The U.S. Food and Drug Administration (FDA) has expanded the use Dysport (botulinum toxin type A) to include the treatment of upper limb spasticity in children two years of age and older, excluding spasticity caused by cerebral palsy. The FDA previously approved Dysport to treat children with lower limb spasticity aged two and older received in 2016.
In a press release, Ann Tilton, MD, study investigator and Professor of Clinical Neurology at the Louisiana State University Health Sciences Center New Orleans said, “For physicians, it is reassuring to have a botulinum toxin treatment in Dysport which demonstrated sustained symptom relief for spasticity, which can be physically challenging for children. ” Dr. Tilton added, “This FDA decision for Dysport means we now have an approved therapy to offer children and adolescents seeking improvements in mobility in both upper and lower limbs.”

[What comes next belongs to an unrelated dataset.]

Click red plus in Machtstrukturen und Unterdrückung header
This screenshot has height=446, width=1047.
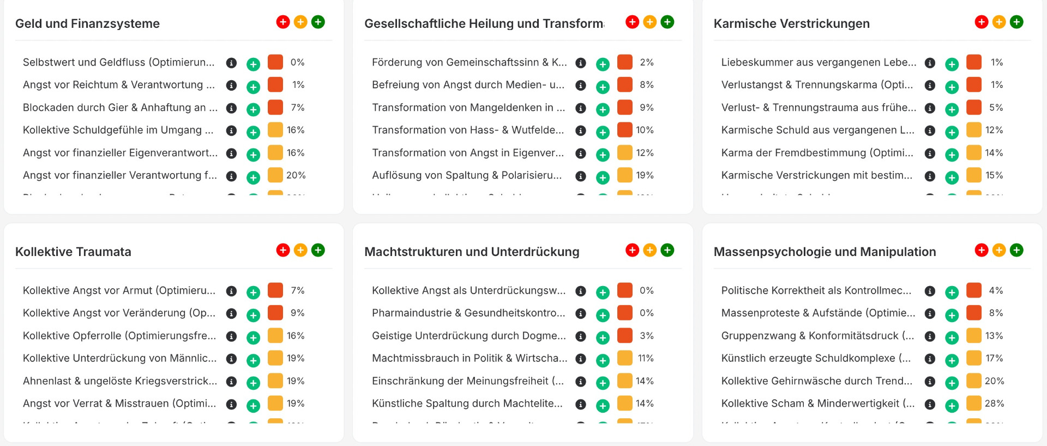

The approval is based on a Phase III randomized, double-blind, low-dose controlled, multicenter study involving 210 children, aged two to 17 years, treated for upper limb spasticity. Children receiving Dysport demonstrated statistically significant improvements from baseline at Week 6 with doses of 8 Units/kg and 16 Units/kg vs. 2 Units/kg, as measured by the Modified Ashworth Scale (MAS) in the elbow or wrist flexors. The most frequent adverse reactions observed were upper respiratory tract infection and pharyngitis.
Dysport, like all botulinum toxin products, comes with a Boxed Warning stating that the effects of the botulinum toxin may spread from the injection area to other regions of the body, causing symptoms similar to those of botulism (difficulty swallowing and breathing that can be life-threatening).